Start of Task material

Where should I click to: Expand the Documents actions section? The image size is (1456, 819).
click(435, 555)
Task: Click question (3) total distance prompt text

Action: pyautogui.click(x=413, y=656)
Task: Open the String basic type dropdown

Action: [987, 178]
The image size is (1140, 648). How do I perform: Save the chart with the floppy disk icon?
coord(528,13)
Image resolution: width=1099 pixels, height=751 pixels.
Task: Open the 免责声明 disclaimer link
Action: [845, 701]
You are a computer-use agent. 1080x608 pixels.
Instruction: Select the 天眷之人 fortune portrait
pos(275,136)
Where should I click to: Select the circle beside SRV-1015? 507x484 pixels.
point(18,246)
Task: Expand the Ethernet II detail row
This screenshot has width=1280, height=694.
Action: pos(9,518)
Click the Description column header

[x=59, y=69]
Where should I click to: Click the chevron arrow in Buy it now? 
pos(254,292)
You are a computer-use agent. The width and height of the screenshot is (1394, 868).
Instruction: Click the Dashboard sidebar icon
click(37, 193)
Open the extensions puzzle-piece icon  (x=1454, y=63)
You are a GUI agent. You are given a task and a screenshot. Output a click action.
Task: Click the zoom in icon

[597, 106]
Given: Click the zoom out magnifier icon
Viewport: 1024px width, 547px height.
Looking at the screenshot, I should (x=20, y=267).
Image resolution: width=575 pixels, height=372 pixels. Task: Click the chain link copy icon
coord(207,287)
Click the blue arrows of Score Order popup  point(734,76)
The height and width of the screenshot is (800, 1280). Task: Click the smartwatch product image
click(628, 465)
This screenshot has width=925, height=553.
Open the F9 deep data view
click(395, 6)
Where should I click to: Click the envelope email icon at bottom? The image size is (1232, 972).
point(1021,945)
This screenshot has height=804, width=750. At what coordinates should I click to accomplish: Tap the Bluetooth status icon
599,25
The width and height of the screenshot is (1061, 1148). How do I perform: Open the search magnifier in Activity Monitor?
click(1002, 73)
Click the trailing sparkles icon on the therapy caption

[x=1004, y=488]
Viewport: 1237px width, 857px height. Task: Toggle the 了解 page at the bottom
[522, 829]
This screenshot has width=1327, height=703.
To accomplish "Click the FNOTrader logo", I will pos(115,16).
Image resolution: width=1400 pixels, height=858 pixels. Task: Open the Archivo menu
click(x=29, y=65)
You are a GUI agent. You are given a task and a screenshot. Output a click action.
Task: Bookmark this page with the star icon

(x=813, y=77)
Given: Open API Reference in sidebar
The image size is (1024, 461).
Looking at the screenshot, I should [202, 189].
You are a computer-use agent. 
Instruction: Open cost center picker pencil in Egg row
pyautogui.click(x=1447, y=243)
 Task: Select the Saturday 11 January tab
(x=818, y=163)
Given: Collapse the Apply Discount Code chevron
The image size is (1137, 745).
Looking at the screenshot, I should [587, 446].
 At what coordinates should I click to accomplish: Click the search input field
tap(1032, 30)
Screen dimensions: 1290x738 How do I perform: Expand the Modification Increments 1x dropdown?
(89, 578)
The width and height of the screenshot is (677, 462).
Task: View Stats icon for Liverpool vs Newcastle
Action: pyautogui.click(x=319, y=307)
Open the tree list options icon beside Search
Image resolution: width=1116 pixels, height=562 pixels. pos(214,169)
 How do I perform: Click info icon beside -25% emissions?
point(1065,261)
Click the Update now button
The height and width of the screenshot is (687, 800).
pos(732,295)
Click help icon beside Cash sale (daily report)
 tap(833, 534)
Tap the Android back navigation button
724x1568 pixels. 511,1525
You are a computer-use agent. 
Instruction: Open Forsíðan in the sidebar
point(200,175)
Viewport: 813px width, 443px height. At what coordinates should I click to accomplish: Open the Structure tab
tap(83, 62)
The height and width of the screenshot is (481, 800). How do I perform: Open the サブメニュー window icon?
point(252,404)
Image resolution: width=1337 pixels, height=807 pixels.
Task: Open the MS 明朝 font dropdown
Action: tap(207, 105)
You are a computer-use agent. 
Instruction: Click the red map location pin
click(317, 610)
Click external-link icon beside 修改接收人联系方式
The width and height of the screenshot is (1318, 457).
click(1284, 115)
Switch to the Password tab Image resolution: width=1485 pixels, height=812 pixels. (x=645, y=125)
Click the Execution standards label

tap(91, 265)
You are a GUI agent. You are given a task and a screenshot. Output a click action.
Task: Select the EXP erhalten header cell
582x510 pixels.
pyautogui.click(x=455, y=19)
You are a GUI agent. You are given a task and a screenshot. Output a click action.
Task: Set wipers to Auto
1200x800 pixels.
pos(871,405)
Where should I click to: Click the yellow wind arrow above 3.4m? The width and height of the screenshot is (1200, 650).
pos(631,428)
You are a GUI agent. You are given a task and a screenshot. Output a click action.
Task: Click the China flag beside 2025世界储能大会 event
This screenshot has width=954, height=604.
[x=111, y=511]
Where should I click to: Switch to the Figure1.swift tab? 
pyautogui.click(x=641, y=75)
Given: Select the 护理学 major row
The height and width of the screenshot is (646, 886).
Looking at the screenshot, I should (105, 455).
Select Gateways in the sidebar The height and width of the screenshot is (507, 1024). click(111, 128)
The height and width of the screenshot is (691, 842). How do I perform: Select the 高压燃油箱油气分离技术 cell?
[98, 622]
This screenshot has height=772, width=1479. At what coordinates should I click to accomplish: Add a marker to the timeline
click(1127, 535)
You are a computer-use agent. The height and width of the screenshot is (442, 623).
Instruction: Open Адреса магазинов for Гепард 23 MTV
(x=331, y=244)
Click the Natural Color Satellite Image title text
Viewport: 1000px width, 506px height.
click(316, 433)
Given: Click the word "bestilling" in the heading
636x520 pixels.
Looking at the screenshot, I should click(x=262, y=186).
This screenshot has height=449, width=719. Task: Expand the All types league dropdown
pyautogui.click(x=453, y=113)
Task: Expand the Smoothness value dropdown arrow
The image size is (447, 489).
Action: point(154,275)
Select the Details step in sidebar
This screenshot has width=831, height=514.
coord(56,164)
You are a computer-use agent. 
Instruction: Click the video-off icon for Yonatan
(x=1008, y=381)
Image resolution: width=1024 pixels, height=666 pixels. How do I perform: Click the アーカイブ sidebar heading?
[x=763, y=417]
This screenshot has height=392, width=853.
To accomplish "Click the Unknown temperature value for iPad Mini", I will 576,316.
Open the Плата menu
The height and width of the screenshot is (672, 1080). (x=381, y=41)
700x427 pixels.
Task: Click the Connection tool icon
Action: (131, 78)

End of Task material

## Task to carry out
The answer should be an exact copy of the lines from the one containing "The height and width of the screenshot is (646, 886)." through the last line of the entries, both included.

## Response to this task
The height and width of the screenshot is (646, 886).
Looking at the screenshot, I should (105, 455).
Select Gateways in the sidebar The height and width of the screenshot is (507, 1024). click(111, 128)
The height and width of the screenshot is (691, 842). How do I perform: Select the 高压燃油箱油气分离技术 cell?
[98, 622]
This screenshot has height=772, width=1479. At what coordinates should I click to accomplish: Add a marker to the timeline
click(1127, 535)
You are a computer-use agent. The height and width of the screenshot is (442, 623).
Instruction: Open Адреса магазинов for Гепард 23 MTV
(x=331, y=244)
Click the Natural Color Satellite Image title text
Viewport: 1000px width, 506px height.
click(316, 433)
Given: Click the word "bestilling" in the heading
636x520 pixels.
Looking at the screenshot, I should click(x=262, y=186).
This screenshot has height=449, width=719. Task: Expand the All types league dropdown
pyautogui.click(x=453, y=113)
Task: Expand the Smoothness value dropdown arrow
The image size is (447, 489).
Action: point(154,275)
Select the Details step in sidebar
This screenshot has width=831, height=514.
coord(56,164)
You are a computer-use agent. 
Instruction: Click the video-off icon for Yonatan
(x=1008, y=381)
Image resolution: width=1024 pixels, height=666 pixels. How do I perform: Click the アーカイブ sidebar heading?
[x=763, y=417]
This screenshot has height=392, width=853.
To accomplish "Click the Unknown temperature value for iPad Mini", I will 576,316.
Open the Плата menu
The height and width of the screenshot is (672, 1080). (x=381, y=41)
700x427 pixels.
Task: Click the Connection tool icon
Action: (131, 78)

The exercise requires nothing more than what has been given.